Ronaldo Caiado (PSD), ex-governador de Goiás e pré-candidato à presidência da República, avaliou nesta quinta-feira (01/05/2026) que as recentes decisões do Congresso Nacional sinalizam o isolamento político do presidente Luiz Inácio Lula da Silva (PT) e antecipam sua derrota nas eleições de 2026.
Congresso Derruba Veto e Rejeita Indicado ao STF
Caiado destacou a rejeição do nome de Jorge Messias ao Supremo Tribunal Federal (STF) pelo Senado Federal na quarta-feira (29/04/2026), evento que representou uma derrota histórica para o governo Lula. Menos de 24 horas depois, o Planalto sofreu um novo revés com a derrubada do veto presidencial ao projeto de lei (PL) da Dosimetria pelo Legislativo.
“Com Câmara e Senado motivados para derrubar pautas do Planalto, Lula deve garantir os votos dos eleitores ainda fiéis, mas que não vão ser suficientes. Os episódios de ontem e de hoje só antecipam o fim da era Lula”, declarou Caiado. O pré-candidato argumenta que a oposição do Legislativo às propostas do Executivo demonstra a fragilidade política do atual governo, impactando suas chances eleitorais em 2026.
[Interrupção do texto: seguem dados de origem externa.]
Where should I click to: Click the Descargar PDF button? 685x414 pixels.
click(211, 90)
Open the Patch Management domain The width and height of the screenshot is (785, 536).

A rejeição de Jorge Messias ao STF foi um golpe significativo para a administração petista, que via na indicação um movimento estratégico. Paralelamente, a derrubada do veto ao PL da Dosimetria representa uma alteração no cálculo de penas para crimes, beneficiando condenados por atos contra o Estado Democrático de Direito. Essa movimentação legislativa, em conjunto com a rejeição da indicação ao STF, reforça a tese de isolamento político defendida por Caiado.
O cenário político em 2026 se desenha com o Congresso atuando de forma independente e, por vezes, contrária às iniciativas do Executivo. A oposição tem articulado o bloqueio de novas indicações ao STF até as eleições, buscando consolidar sua influência no cenário político nacional. A dinâmica entre os poderes Legislativo e Executivo continua a moldar o ambiente político brasileiro.
Senado rejeita indicação de Jorge Messias ao STF em votação histórica e o Congresso derruba veto presidencial e altera cálculo de penas para crimes contra o Estado Democrático de Direito.